How many particles do you have in your best ab-initio and overall?
It is difficult for me to say anything about your parameters, they look fine. I usually don’t value full iterations, they do nothing that I expect from 2D classes but slow down the processing tremendously.
I worked on small membrane proteins (ca 50 kDa structured part), and in the end I managed to solve the structure without a fiducial marker. Nothing new nowadays, but I was never able to obtain great 2D classes. I just used it to sort out obvious junk, and went on for further 3D classification using exhausting ab-inito jobs and heterogenous refinements.
I haven’t tried this on such a case, but perhaps you might try using a 15 or 20 Å highpass filter during 2D? I am assuming the contribution of the membrane should be greatest at low res, and less at higher res, whereas hopefully your membrane protein will have more signal in the secondary structure range (12-6Å or thereabouts. I have tried this on other systems with decent results - it does take a long time to converge though, so if the classes look like noise for quite a few iterations just give it some time.
Thank you for your response and sharing your experience.
Regarding your question, in my last 2d classification, I have more than 1,000,000 particles, and overall, I have not tried ab-initio reconstruction.
It’s reassuring to hear that the parameters seem fine. I appreciate your point about full iterations; I’ll consider reducing them to speed up the process.
Your experience with small membrane proteins is very helpful. It’s encouraging to know that achieving great 2D classes isn’t always necessary and that sorting out obvious junk before moving on to extensive ab-initio and heterogeneous refinements can still lead to success. I will follow this approach and see if it improves my results.
I will try using the highpass filter in my next steps. I have also read Jack Zhang’s paper and listened to his recent online talk. Additionally, I came across another paper published in Science titled “Molecular mechanism of the ischemia-induced regulatory switch in mammalian complex I.” I plan to try the methods discussed in these papers as well.

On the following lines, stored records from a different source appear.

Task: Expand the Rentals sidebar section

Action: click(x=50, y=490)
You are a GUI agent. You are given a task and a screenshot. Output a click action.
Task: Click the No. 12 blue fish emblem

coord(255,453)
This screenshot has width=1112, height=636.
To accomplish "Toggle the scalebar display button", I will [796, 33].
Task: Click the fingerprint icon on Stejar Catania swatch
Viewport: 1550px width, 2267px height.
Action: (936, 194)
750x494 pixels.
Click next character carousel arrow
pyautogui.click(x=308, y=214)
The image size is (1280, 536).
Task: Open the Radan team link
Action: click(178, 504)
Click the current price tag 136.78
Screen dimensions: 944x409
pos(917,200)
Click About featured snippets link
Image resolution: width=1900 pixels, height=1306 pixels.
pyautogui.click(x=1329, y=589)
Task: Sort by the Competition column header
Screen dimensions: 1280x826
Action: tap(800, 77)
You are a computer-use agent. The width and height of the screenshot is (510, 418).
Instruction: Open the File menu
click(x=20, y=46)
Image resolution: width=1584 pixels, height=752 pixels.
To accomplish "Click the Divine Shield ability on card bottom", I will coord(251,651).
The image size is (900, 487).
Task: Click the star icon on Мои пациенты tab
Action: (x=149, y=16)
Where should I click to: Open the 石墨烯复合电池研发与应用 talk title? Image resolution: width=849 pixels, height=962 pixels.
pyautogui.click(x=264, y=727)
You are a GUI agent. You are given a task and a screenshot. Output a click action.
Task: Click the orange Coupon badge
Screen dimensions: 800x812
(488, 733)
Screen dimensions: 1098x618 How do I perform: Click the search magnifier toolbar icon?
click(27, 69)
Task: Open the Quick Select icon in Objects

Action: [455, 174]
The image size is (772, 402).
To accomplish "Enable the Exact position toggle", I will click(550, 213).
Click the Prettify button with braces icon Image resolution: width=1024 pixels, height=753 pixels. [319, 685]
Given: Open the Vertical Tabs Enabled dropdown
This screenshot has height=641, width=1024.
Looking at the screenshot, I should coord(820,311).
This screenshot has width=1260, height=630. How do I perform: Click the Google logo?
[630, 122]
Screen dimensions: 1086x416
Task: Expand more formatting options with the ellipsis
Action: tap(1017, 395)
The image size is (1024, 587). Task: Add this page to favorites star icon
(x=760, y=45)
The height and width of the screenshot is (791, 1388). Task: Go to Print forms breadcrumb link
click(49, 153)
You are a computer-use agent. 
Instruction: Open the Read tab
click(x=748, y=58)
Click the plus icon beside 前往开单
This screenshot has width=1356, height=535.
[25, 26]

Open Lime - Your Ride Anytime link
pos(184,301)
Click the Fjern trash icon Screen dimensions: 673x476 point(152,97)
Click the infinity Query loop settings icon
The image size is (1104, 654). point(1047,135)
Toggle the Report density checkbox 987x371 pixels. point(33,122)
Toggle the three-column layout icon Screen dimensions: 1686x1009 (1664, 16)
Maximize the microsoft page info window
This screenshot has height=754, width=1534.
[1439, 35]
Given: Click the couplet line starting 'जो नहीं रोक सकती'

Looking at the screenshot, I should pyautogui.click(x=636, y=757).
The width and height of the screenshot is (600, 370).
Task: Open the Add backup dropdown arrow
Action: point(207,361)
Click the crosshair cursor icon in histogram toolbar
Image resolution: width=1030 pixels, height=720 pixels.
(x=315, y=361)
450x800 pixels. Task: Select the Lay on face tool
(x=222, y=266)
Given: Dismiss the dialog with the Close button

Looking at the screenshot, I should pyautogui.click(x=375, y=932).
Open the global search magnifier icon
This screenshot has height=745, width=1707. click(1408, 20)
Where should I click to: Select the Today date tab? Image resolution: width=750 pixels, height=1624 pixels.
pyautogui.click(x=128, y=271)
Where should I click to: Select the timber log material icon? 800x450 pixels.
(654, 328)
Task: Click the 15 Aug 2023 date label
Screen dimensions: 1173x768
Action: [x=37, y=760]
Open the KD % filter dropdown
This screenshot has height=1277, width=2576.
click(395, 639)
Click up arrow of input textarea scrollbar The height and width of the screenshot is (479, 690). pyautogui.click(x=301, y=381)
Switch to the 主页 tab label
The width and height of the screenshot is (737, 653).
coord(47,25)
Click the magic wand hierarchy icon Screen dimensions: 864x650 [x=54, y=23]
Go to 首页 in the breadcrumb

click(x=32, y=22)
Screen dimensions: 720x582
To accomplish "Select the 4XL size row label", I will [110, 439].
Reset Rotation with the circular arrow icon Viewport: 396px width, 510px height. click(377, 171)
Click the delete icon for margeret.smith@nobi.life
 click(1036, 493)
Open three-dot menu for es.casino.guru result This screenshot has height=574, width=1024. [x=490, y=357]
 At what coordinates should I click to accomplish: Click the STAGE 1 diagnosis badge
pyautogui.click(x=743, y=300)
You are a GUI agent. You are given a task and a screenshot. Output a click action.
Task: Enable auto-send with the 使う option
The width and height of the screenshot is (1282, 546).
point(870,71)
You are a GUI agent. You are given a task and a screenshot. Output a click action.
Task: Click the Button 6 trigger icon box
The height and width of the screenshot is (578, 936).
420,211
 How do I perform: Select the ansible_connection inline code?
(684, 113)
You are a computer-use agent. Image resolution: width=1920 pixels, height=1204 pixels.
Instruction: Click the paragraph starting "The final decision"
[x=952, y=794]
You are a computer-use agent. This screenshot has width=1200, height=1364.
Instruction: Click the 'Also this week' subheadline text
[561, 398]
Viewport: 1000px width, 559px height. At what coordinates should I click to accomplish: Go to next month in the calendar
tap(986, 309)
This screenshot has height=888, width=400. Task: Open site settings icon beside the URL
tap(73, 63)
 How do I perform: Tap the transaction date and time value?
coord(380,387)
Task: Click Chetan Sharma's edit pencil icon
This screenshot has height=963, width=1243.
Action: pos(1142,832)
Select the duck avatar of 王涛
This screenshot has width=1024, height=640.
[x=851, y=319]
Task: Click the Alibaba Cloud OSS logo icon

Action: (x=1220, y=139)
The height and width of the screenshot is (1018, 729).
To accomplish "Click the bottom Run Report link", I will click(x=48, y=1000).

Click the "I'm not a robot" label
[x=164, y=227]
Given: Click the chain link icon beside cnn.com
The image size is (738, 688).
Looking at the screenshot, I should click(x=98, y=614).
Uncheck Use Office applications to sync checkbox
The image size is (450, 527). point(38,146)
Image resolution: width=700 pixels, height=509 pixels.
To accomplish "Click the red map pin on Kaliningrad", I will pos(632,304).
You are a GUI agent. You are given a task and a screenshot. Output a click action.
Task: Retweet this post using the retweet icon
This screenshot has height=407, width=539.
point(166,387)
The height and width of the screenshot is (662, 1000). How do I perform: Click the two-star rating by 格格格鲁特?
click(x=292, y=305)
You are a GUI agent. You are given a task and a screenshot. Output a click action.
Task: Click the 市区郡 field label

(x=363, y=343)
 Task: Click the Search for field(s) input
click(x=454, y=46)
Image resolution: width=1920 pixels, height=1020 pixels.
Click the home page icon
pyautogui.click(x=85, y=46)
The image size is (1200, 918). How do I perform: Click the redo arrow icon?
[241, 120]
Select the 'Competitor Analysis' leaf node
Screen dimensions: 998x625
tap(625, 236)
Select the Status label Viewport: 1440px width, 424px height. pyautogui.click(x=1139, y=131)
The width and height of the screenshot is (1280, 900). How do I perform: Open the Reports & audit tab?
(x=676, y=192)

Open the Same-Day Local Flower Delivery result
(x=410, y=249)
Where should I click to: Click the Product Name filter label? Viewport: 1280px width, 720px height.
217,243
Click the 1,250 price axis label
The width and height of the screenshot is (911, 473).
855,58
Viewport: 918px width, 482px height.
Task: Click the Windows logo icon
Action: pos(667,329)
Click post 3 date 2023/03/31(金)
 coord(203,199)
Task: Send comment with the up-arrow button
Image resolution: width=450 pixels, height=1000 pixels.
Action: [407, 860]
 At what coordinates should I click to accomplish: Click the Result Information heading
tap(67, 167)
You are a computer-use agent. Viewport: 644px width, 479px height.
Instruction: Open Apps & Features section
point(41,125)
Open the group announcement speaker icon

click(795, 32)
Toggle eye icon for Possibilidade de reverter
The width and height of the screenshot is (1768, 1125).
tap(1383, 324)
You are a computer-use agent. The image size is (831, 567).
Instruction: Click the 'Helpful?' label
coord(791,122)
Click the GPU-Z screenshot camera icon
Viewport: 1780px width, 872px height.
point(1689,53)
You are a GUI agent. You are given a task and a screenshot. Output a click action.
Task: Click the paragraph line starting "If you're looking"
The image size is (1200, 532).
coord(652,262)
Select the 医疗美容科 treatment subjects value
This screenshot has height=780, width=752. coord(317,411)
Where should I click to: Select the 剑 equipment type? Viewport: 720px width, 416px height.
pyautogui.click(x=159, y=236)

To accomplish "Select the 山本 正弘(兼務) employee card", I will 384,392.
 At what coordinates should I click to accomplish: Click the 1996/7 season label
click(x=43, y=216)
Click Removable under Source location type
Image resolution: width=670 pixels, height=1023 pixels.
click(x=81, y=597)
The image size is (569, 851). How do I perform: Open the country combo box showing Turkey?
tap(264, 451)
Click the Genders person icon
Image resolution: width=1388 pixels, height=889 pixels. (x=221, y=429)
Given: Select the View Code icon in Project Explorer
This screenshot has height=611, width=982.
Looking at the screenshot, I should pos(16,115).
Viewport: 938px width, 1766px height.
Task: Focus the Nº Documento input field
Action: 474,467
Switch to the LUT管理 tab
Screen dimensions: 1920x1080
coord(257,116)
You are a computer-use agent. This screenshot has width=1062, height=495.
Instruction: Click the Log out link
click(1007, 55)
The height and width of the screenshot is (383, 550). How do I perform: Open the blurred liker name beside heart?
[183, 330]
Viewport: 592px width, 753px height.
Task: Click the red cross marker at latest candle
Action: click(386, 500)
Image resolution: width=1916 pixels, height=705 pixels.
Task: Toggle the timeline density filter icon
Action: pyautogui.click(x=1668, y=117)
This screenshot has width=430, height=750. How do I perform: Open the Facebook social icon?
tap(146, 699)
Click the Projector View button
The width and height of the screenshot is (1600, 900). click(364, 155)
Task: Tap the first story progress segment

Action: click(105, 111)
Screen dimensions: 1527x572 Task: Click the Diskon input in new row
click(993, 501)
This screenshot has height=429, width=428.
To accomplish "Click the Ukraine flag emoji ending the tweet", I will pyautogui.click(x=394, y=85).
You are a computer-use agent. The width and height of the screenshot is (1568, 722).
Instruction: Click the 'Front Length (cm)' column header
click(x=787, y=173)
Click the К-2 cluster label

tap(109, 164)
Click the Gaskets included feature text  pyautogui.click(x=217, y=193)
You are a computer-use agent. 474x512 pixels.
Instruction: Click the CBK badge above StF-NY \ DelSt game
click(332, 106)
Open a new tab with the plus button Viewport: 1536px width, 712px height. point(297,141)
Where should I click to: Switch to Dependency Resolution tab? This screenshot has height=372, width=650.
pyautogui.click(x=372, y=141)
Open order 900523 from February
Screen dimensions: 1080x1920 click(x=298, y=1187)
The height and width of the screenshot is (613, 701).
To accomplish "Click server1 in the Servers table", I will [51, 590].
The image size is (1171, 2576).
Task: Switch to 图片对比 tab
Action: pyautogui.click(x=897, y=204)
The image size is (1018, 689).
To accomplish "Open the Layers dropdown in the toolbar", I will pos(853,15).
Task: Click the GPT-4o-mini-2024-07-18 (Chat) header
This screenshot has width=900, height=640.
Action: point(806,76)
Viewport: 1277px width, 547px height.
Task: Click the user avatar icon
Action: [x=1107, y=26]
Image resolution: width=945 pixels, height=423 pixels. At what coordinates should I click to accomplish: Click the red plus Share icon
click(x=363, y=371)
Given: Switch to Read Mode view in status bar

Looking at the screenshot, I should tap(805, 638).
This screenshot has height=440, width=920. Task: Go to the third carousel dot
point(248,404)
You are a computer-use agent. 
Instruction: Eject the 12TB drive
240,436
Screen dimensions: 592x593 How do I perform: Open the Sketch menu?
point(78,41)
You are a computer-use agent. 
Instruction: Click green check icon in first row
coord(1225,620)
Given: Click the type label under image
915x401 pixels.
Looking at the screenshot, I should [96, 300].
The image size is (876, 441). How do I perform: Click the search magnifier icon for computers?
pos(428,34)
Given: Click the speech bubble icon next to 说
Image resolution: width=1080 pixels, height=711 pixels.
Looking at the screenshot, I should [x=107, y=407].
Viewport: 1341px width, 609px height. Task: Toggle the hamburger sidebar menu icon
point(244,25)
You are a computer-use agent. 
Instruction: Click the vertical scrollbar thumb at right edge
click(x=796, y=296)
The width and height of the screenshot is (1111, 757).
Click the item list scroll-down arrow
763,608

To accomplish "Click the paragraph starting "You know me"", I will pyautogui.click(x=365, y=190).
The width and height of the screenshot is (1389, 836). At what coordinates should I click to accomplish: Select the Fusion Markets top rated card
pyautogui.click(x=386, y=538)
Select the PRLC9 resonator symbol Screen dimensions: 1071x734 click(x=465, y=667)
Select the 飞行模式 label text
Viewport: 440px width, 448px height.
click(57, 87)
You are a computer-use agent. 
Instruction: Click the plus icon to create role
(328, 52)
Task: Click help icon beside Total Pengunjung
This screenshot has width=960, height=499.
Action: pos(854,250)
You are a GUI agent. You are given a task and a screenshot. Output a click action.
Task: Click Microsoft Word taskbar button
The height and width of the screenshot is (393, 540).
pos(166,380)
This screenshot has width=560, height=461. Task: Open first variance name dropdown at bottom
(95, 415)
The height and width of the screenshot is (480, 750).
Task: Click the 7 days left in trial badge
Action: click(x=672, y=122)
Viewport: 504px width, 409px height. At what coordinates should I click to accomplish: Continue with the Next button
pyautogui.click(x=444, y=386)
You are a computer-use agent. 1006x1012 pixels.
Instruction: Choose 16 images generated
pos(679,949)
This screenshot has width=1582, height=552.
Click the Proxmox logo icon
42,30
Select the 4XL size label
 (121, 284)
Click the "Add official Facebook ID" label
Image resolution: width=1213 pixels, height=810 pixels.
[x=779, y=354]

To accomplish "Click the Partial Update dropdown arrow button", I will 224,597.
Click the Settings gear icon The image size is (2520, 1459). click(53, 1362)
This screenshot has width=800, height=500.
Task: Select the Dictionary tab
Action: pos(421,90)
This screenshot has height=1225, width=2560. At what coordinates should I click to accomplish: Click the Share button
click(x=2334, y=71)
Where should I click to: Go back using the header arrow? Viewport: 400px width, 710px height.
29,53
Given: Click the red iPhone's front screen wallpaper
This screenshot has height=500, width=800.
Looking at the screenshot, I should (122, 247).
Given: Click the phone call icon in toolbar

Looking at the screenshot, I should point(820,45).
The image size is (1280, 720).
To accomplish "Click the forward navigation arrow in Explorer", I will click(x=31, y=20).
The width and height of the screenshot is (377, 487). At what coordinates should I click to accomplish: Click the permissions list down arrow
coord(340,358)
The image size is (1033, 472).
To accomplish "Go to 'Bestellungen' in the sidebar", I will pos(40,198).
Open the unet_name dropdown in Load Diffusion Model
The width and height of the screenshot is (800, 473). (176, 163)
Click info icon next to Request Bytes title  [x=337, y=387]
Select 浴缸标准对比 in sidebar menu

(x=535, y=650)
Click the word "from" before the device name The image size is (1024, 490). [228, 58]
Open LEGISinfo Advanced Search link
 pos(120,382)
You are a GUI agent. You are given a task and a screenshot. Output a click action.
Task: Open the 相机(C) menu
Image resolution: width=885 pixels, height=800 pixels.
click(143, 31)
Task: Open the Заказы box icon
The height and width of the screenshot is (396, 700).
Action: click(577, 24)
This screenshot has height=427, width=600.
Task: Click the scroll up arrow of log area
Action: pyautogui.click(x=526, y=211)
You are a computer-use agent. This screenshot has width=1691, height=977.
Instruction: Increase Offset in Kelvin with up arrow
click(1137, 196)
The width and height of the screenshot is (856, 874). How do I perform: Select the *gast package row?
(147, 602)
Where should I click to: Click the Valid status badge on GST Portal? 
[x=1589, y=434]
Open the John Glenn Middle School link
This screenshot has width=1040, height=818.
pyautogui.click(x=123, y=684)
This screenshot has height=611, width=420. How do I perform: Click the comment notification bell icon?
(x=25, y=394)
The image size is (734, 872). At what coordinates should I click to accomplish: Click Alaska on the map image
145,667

The vesicle membrane subtraction can be done using Fred Sigworth’s matlab scripts:
(K. H. Jensen, F.J. Sigworth and S. S. Brandt, “Removal of Vesicle Structures from Transmission Electron Microscope Images”, IEEE Transactions on Image Processing, 2015; 25(2):540-552.
K. H. Jensen, S. S. Brandt, H. Shigematsu and F.J. Sigworth, “Statistical modeling and removal of lipid membrane projections for cryo-EM structure determination of reconstituted membrane proteins”, Journal of structural biology, 2016; 194(1):49-60)
Overall, small protein with membrane datasets are challenging. If the protein itself is too small to be anlyzed by cryo-EM, with membrane it just makes things more difficult. For large proteins, depends on the target, the membrane subraction maynot be necessary.
I noticed the Cryo-MEM link you shared in the Zoom meeting chat last time and gave it a try. However, I encountered an error during the second step (radonfit). Please see the attached screenshot for the error message. I will try the other two methods you mentioned as well.
Looking forward to the updated version of Cryo-MEM.
Also, you membrane 2D class averages look very homogenous. You can also try to reconstruct the 3D volume of membrane (treat these membrane as your targets) and then subtract them using standard post-3D subtraction methods.
I appreciate your advice on the homogeneous 2D class averages. I am particularly curious about the rods I see angled into the membrane; I am not sure what they are. Our candidate protein likely has a tertiary structure composed mostly of α-helices. However, I think it is worth trying the 3D reconstruction. I will proceed with ab-initio reconstruction and heterogeneous refinement in CryoSparc.